▸ Task requirements
1. Reproduce the passage of the JMP data dictionary talk from "have one working" up to and including "these metrics in.".
2. Write what comes next in the JMP data dictionary talk, starting after its last sentence.

* Start Passage shown *

For example, I took this indicator name from the first row and put it here,

long definition from the first row of the data table to here, blah, blah, blah,

and just gone on and on and on and on.

This isn't ideal at all.

It requires a lot of explicit coding.

Also the other thing I noticed is

you can't do for loops within the display boxes at all.

I went back to JMP support and said

is there anything that's just not documented of how to get the display boxes

or the cell heights from the data tables translated back over?

They actually gave me a solution

and I'll show you how we go through that in a few minutes.

But because basically the data table box does not allow you to set the cell height,

the cell width or the wrap.

Let's look at how if we did want to do something

that is a little bit more dynamic

and building out a data dictionary from your analysis.

Here, what I've done here

is really as I was going through building metrics,

I define the different aspects that I would want in my data dictionary.

Here I have initial metric for the name of metric, the definition, the source,

the frequency of the metric, and the specific.

I will be capturing that every time I go through, I create a new metric.

Let's say I work at the World Bank,

I'm creating these metrics and this data and so forth.

Imagine I have a whole bunch of code that basically develops a metric and so forth,

takes that data, does stuff,

I create this GDP growth, annual percentage type of thing.

This is essentially how I basically would have captured the information.

I just take the information for the definition name.

I would put the definition up here

in a separate line and then carry that as an object in, and just do an insert into

and then insert this into the list and so forth.

That essentially if I run the script just so that

and make sure I don't have anything highlighted,

I'm essentially taking each one of these metrics, and I have four metrics down here

and just basically defining each one of these metrics

with the different information as we're going through and building out.

One of the things I did put in here is this report.

Up here and why I have this, and this is important is

maybe you want to have an idea where that report is going to.

Basically this metric is going to be used for this report.

These metrics are going to be for that report

so that you can centralize all your definitions in one place.

Like you can go and put this into a database

or consolidate it all into one location

so that everybody can have access to that information and understand,

have one working definition and know where that is.

If you're doing multiple reports,

to say what reports those are in

and then also know if they need to make changes,

which reports are these metrics in.

It's a really great way to keep track of things

and also keep some governance around those names.

* End Passage shown *
* Start Dataset section *

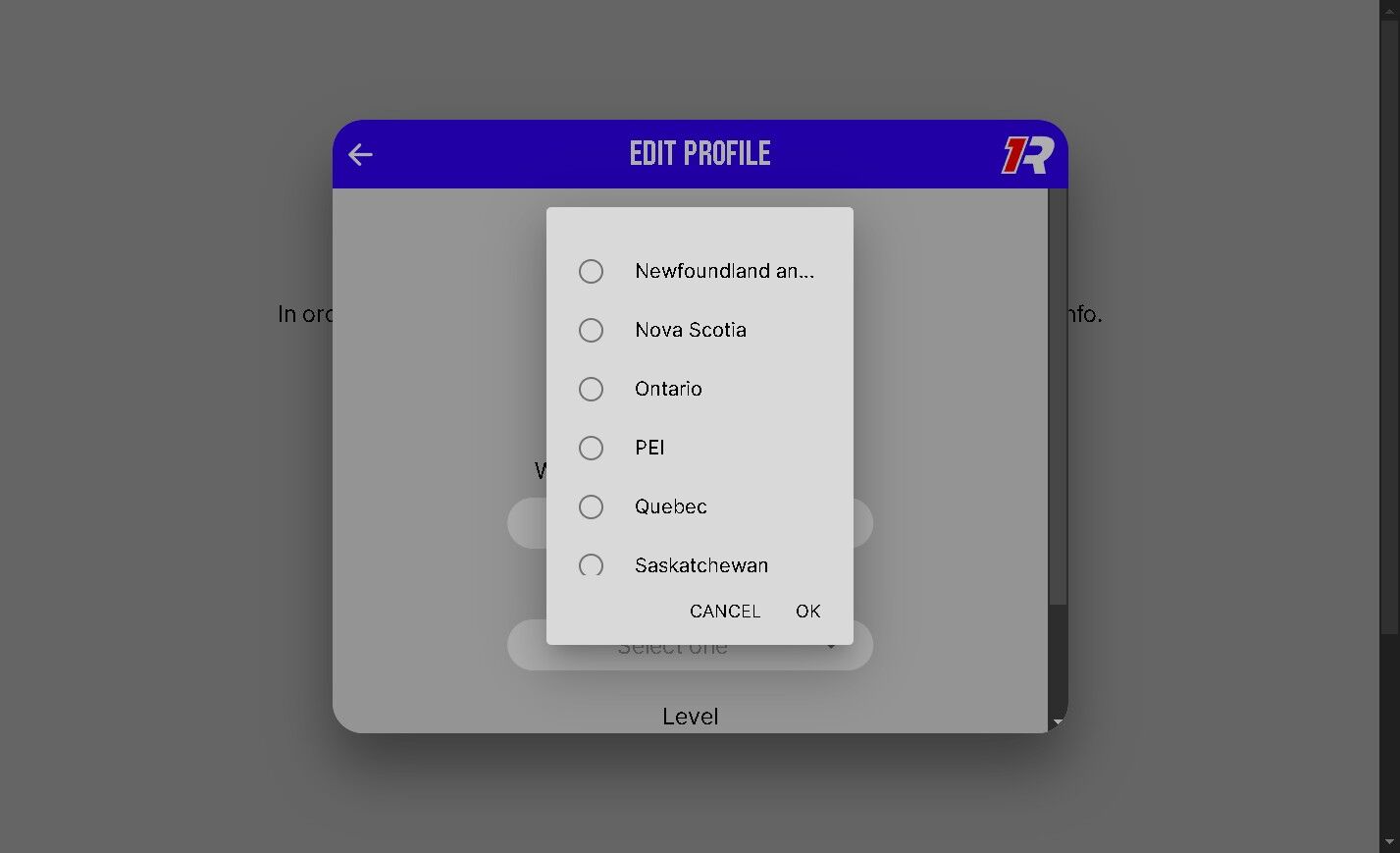Viewport: 1400px width, 853px height.
Task: Click the browser page scrollbar down arrow
Action: pyautogui.click(x=1389, y=843)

* End Dataset section *

▸ Results for the exercise
1.
have one working definition and know where that is.

If you're doing multiple reports,

to say what reports those are in

and then also know if they need to make changes,

which reports are these metrics in.

2.
What I did was, essentially did, as you can see, is I built out,

I just basically came up with a list,

and then essentially for each one of these lists,

I just set those values into that column.

If we go back to here,

each one of these objects,

which is a list, would be basically everything for the indicator name.

There should be four things.

If we go over here and look at the death name,

and I go to my...

You can see that I have a list here of names

and that just becomes all the content within the indicator name.

That was just basically done by creating a new table

and then just setting that list for that column.

I did that for each one of those.

Then once you have these all consolidated into one place,

you can then just go save this to a database or some central location

so that not just you, but anybody else can get it.

Then you can also pull this into your reports

based on what you want to have done.

That's what we're going to talk about next.

Let me just close this out.

Go back to ...

Close this.

All right, so we just built a definition

and now let's talk about kind of building a dynamic analysis.

We just created that table of indicators.

What we're going to want to do is we want to create a report,

but we don't want all maybe we don't want necessarily...

maybe we have like 100 indicators

and now we just want just a few of those indicators.

The first thing we can do is just basically,

we can open up these data tables.

Now I'm adding in,

I have another data dictionary,

which is basically the different countries here.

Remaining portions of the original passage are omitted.